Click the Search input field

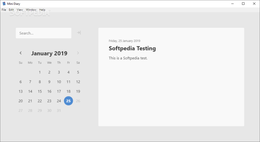[x=43, y=33]
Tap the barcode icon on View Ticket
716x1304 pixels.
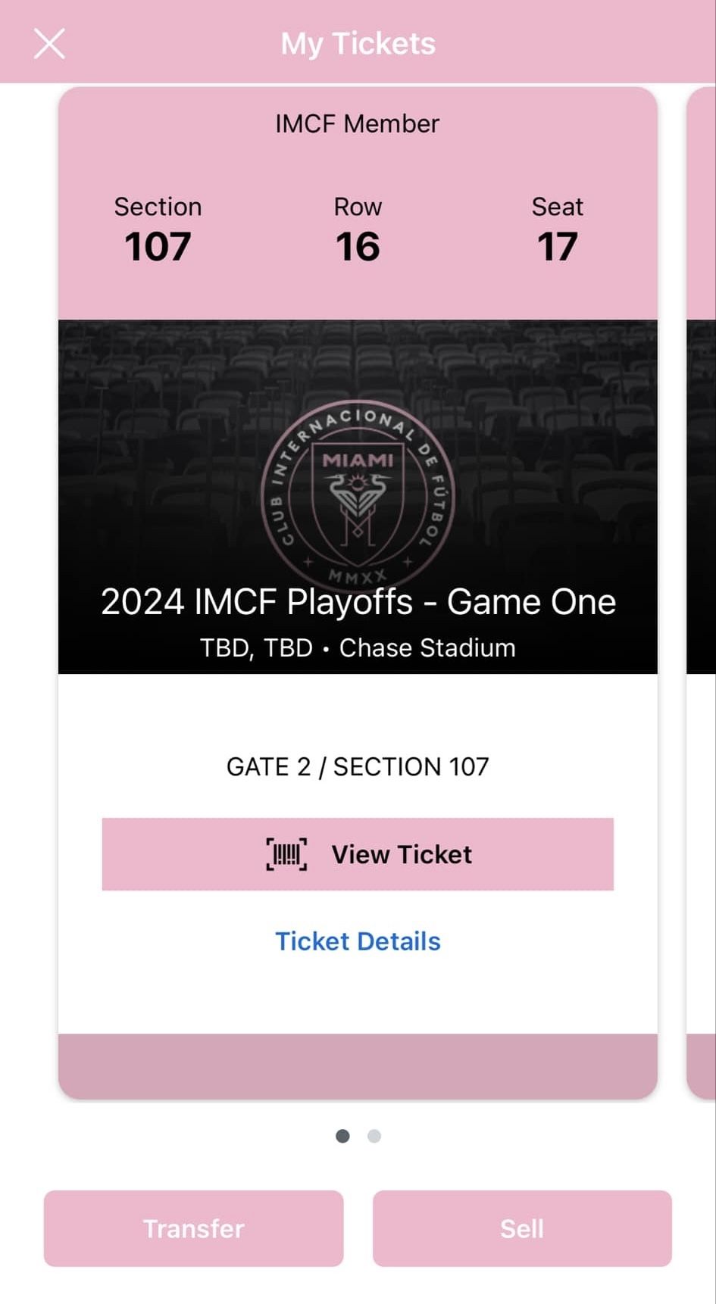pyautogui.click(x=286, y=854)
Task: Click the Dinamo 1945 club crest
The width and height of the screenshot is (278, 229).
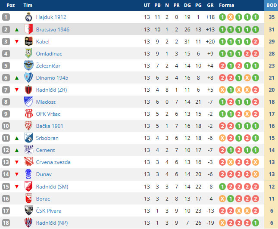Action: tap(29, 77)
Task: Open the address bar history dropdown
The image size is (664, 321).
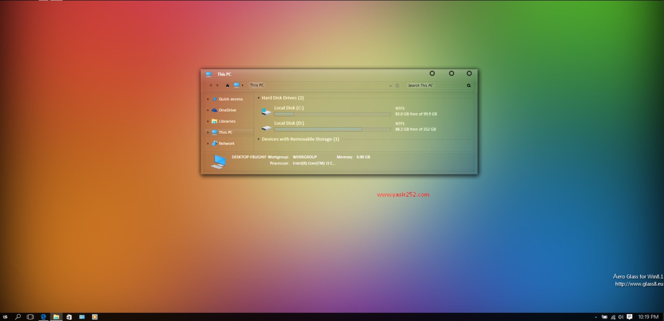Action: click(x=391, y=85)
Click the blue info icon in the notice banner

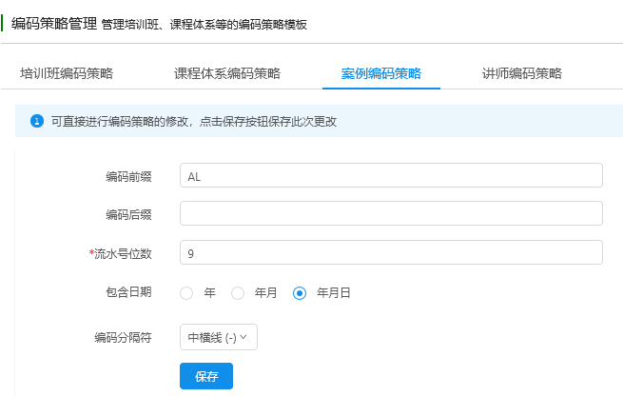[37, 121]
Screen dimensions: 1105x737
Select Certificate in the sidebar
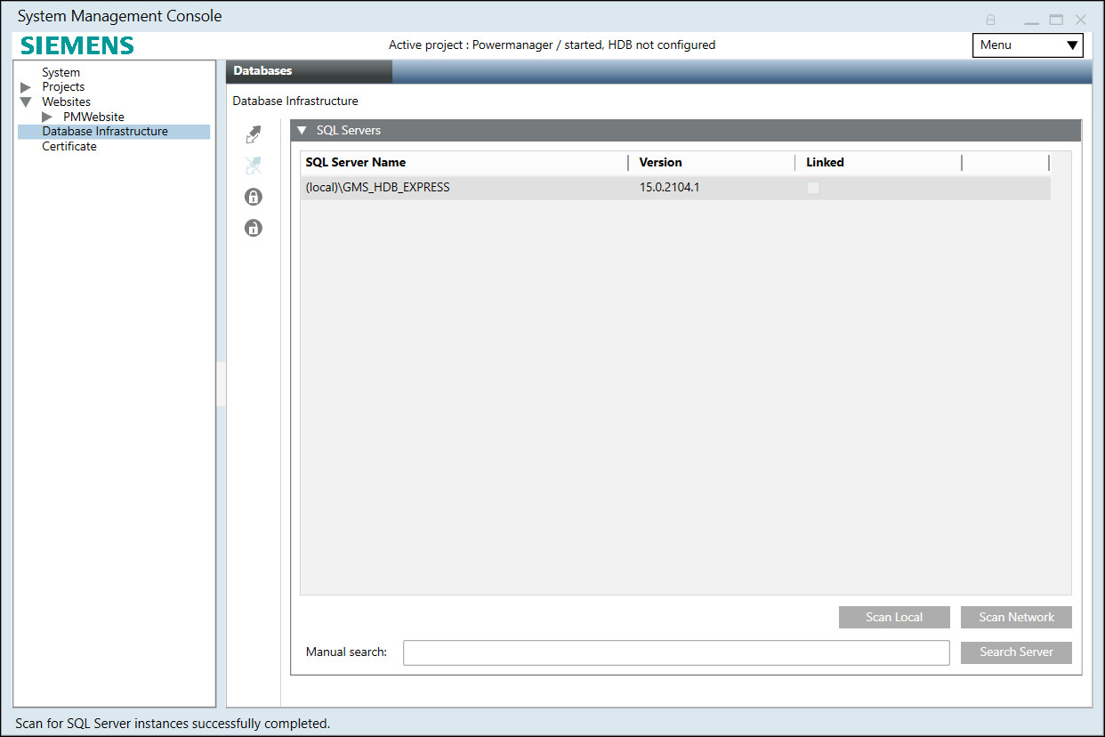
■ ■ ■ ■ ■
__Task objective__
Print only the lines running from the one containing "Click the blue info icon in the notice banner" to the end of the data above, exactly; include no pictures.

__Result of the task__
Click the blue info icon in the notice banner

[37, 121]
Screen dimensions: 1105x737
Select Certificate in the sidebar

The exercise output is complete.